Quantum computing with qbits and so on is one thing, but what exactly do we stand to gain from a CPU which works on a ternary basis, where each 'bit' is ether yes/no/maybe (or true/false/filenotfound)?

Is it simply an academic exercise or could it change processor design?

+1  A: 

It provides better density (for parity in manufacturing).

That they provide three states per 'bit' does not make them 'yes no maybe' any more than it means "true false file-not-found" - its an application level thing to decide how to interpret and label those three states, but they are not 'fuzzy' approximate states, they are absolute and exclusive.

Ternary components would actually be compatible with binary CPUs - the key distinction is if they are digital or analogue, not if they are binary, ternary or other based. Its a simple hardware problem to convert one base to another and provide interfaces in arbitrary bases - it won't require a new CPU architecture to have some memory that happened to be ternary, for example.

Will
Who said they were fuzzy? Yes|No|Maybe are 3 distinct states as are true|false|very-false or 0|1|2
John
I said they weren't fuzzy. http://en.wikipedia.org/wiki/Fuzzy_logic
Will
You were the one who mentioned them being fuzzy in the first place. Why? I describe a simple 3 state system and you bring fuzzy logic into the picture...
John
"Maybe" means approximate in English.
Will
I _am_ English. But Yes/No/Maybe are 3 states. Did you think the 3rd state would enable some magical mode where it could do fuzzy logic? Hence the True|False|FileNotFound alternate state names. I think you misinterpreted my post.
John
+1  A: 

What practical use does increasing the number of bits have in general in computing? You get a larger address space and faster operations (like adding or multiplying, the bigger the word size, the faster the code, assuming you use the entire word size, because you only pay the register transfer cost once instead of twice or 3 times).

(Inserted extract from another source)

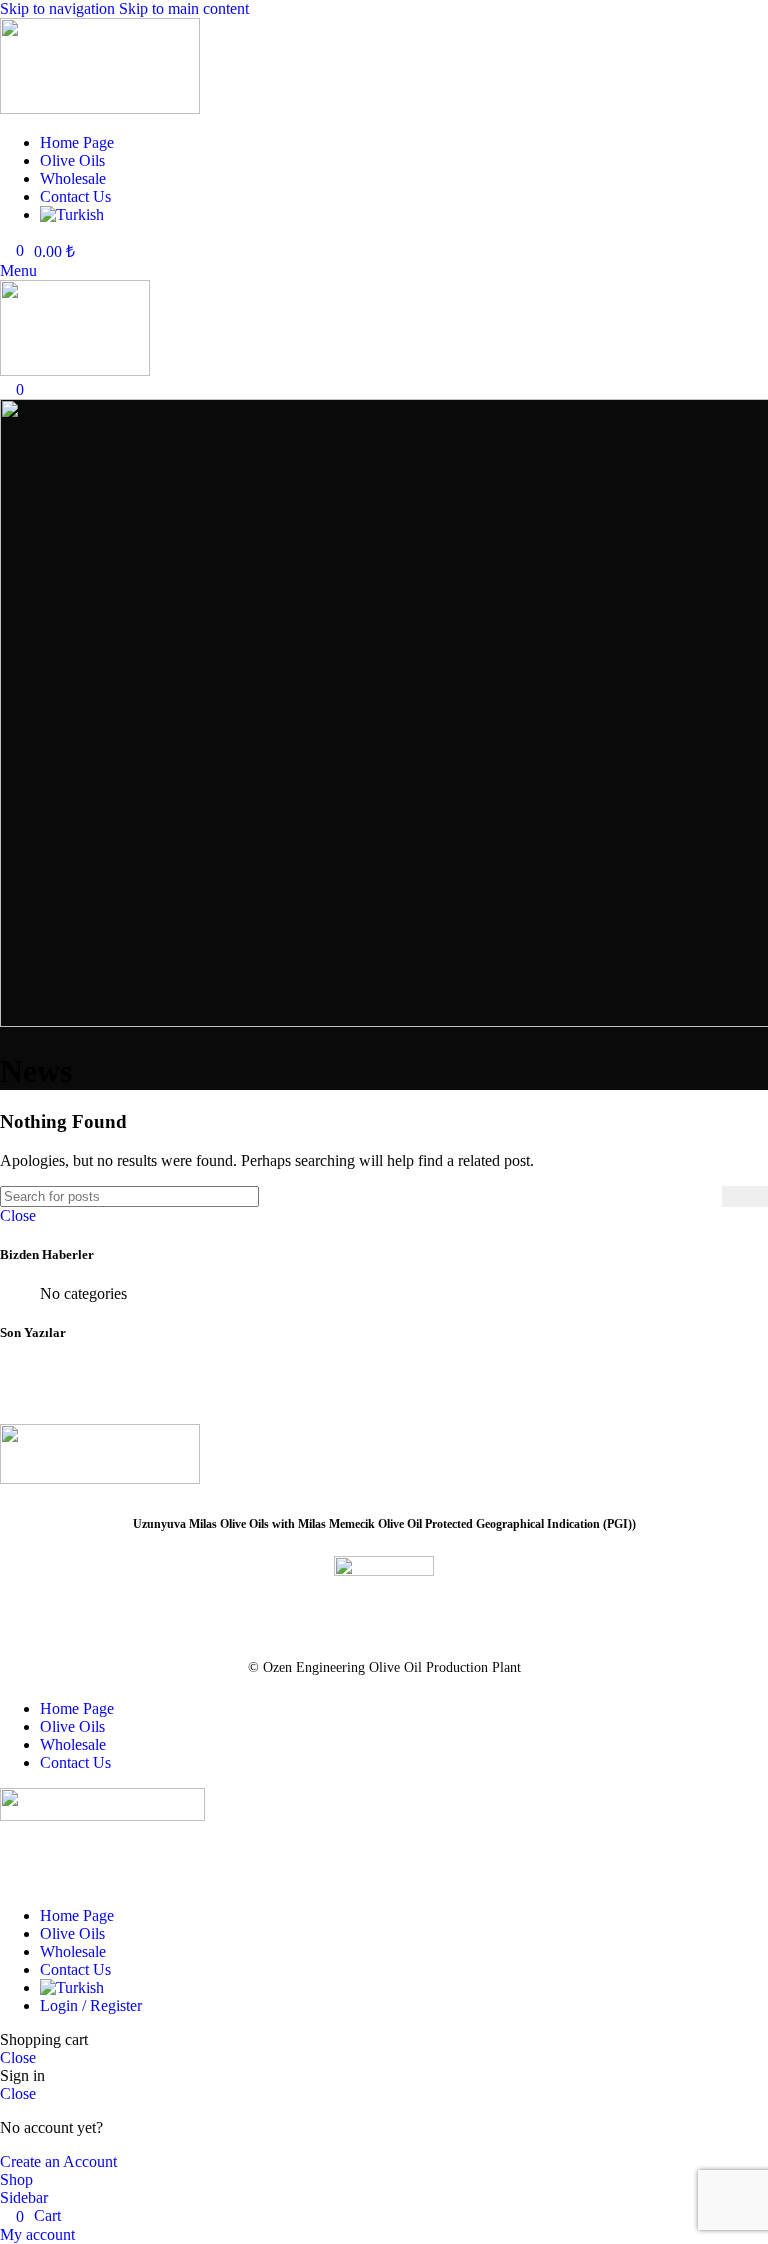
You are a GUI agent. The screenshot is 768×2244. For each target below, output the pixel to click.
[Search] (745, 1196)
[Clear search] (707, 1196)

Increasing the "size" of a bit provides a similar bonus, you can reduce the word size and still maintain the same word range. In addition your computations (might) be cheaper since you apply your algorithm for fewer "digits" (depending on how expensive multiplication is in base 3).

Blindy
But that assumes a ternary bit is as fast as a binary one. Are there any actual fundamental differences to computing from working in base 3 is my question.
John
Addition/substraction should be similar. Multiplication... idk. Besides I'm not assuming they're as fast as binary ones. They're obviously slower. The question is are they still fast enough that when coupled with a smaller word size it would give a benefit?